* **EXERCISE AIM**
Return every entry exactly. Leave nothing out.

____ PROVIDED ENTRIES

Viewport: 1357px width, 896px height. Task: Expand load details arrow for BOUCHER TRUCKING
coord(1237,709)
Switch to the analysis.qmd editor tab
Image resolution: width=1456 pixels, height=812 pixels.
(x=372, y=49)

________

* **YOUR SOLUTION**
Viewport: 1357px width, 896px height. Task: Expand load details arrow for BOUCHER TRUCKING
coord(1237,709)
Switch to the analysis.qmd editor tab
Image resolution: width=1456 pixels, height=812 pixels.
(x=372, y=49)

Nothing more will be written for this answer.